Krishna is an associate professor in the School of Electrical and Computer Engineering and associate director of the Center for Research into Novel Computing Hierarchies (CRNCH).

His research focuses on optimizing data movement in modern computing platforms, including AI/ML accelerator systems. Ph.D. student Hao Kang uses the GH200 to analyze LLMs exceeding 30 billion parameters. This study will enable labs to explore deep learning optimizations with the new chip.  

Bryngelson, an assistant professor in the School of Computational Science and Engineering, will use the chip to compute and simulate fluid and solid mechanics phenomena. His lab can use the CPU to reorder memory and perform disk writes while the GPU does parallel work. This capability is expected to significantly reduce the computational burden for some applications.

“Traditional CPU to GPU communication is slower and introduces latency issues because data passes back and forth over a PCIe bus,” Powell said. “Since they can access each other’s memory and share in one hop, the Superchip’s architecture boosts speed and efficiency.” 

Grace Hopper is the inspirational namesake for the chip. She pioneered many developments in computer science that formed the foundation of the field today.  

Hopper invented the first compiler, a program that translates computer source code into a target language.

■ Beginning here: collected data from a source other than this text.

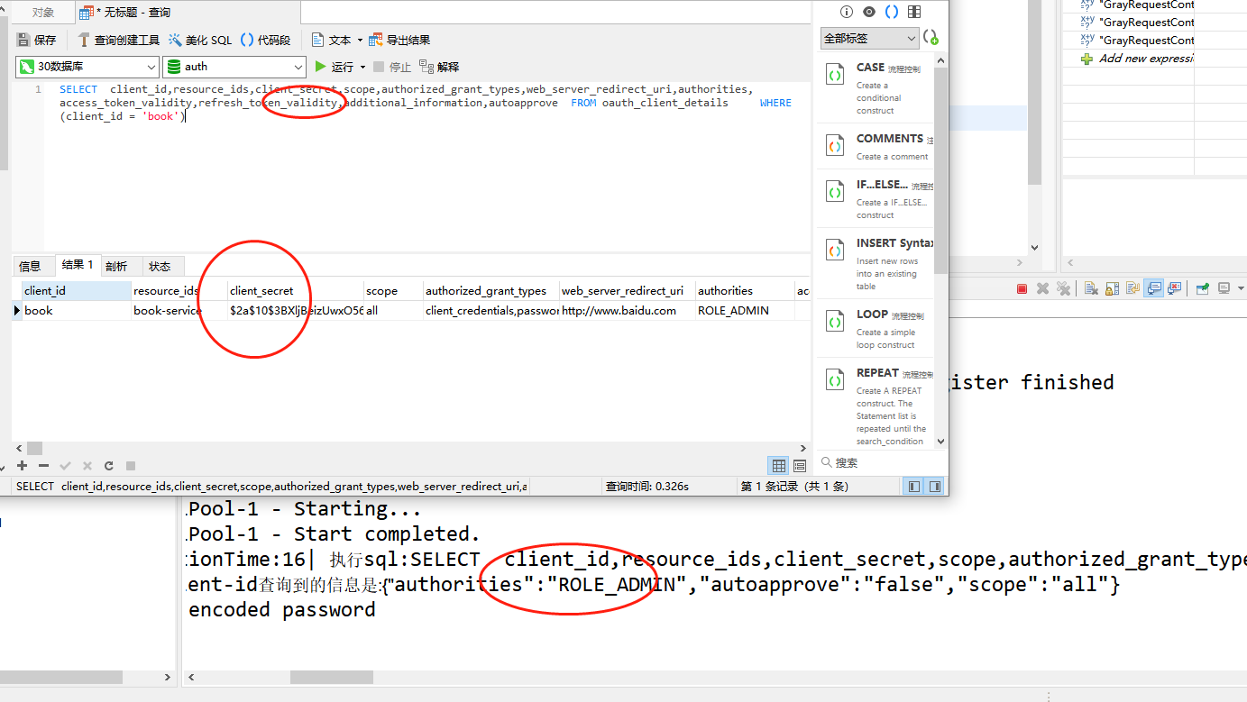This screenshot has height=702, width=1247.
Task: Open the auth database dropdown
Action: [x=234, y=67]
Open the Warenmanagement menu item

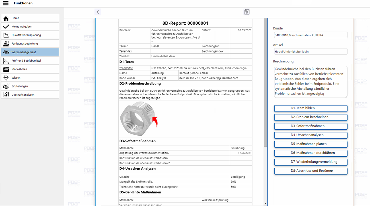click(30, 52)
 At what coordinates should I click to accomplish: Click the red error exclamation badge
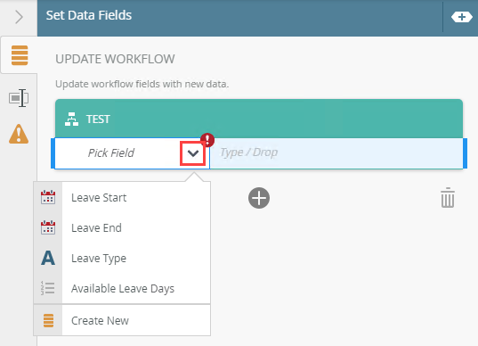tap(207, 140)
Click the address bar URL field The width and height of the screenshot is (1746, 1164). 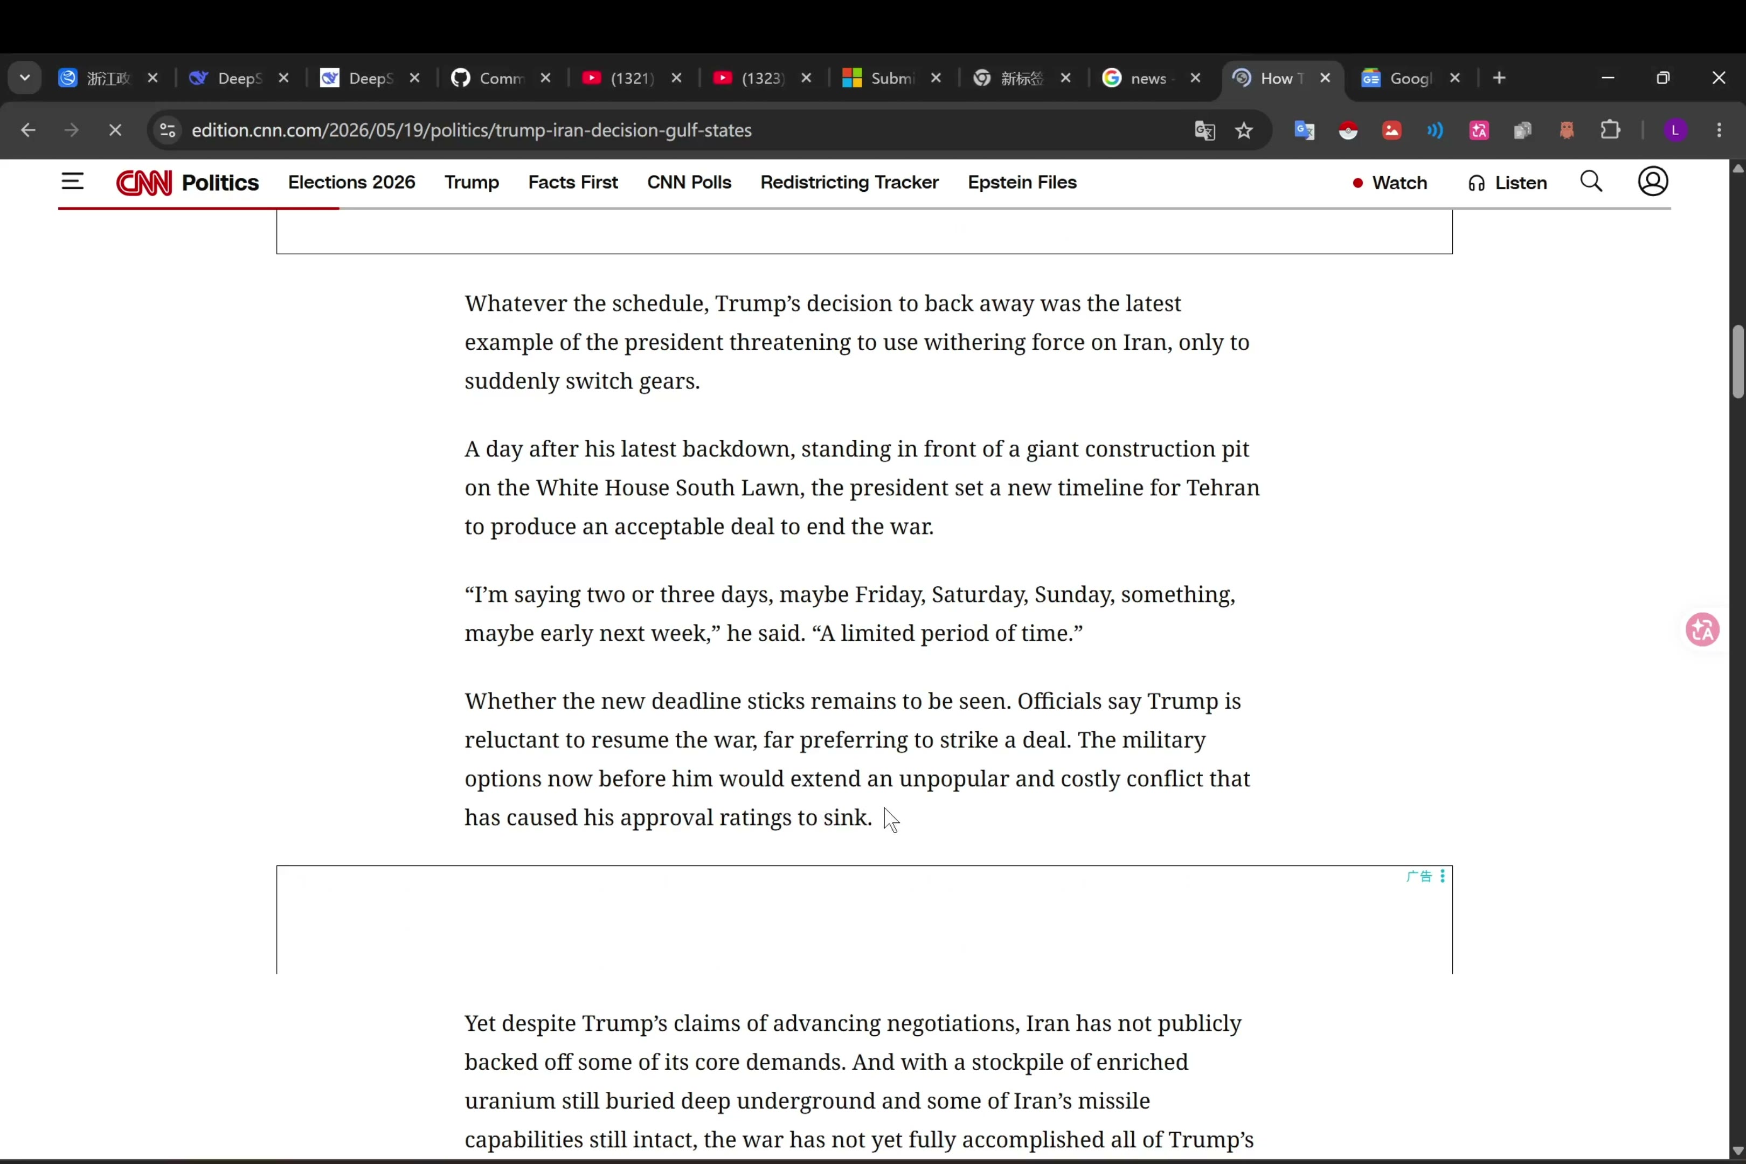(668, 131)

She also wrote the earliest programming languages, including COBOL, which is still used today in data processing. 

Hopper joined the U.S. Navy Reserve during World War II, tasked with programming the Mark I computer. She retired as a rear admiral in August 1986 after 42 years of military service.

Georgia Tech researchers hope to preserve Hopper’s legacy using the technology that bears her name and spirit for innovation to make new discoveries.

“NVIDIA and other vendors show no sign of slowing down refinement of this kind of design, so it is important that our students understand how to get the most out of this architecture,” said Powell. 

“Just having all these technologies isn’t enough. People must know how to build applications in their coding that actually benefit from these new architectures. That is the skill.”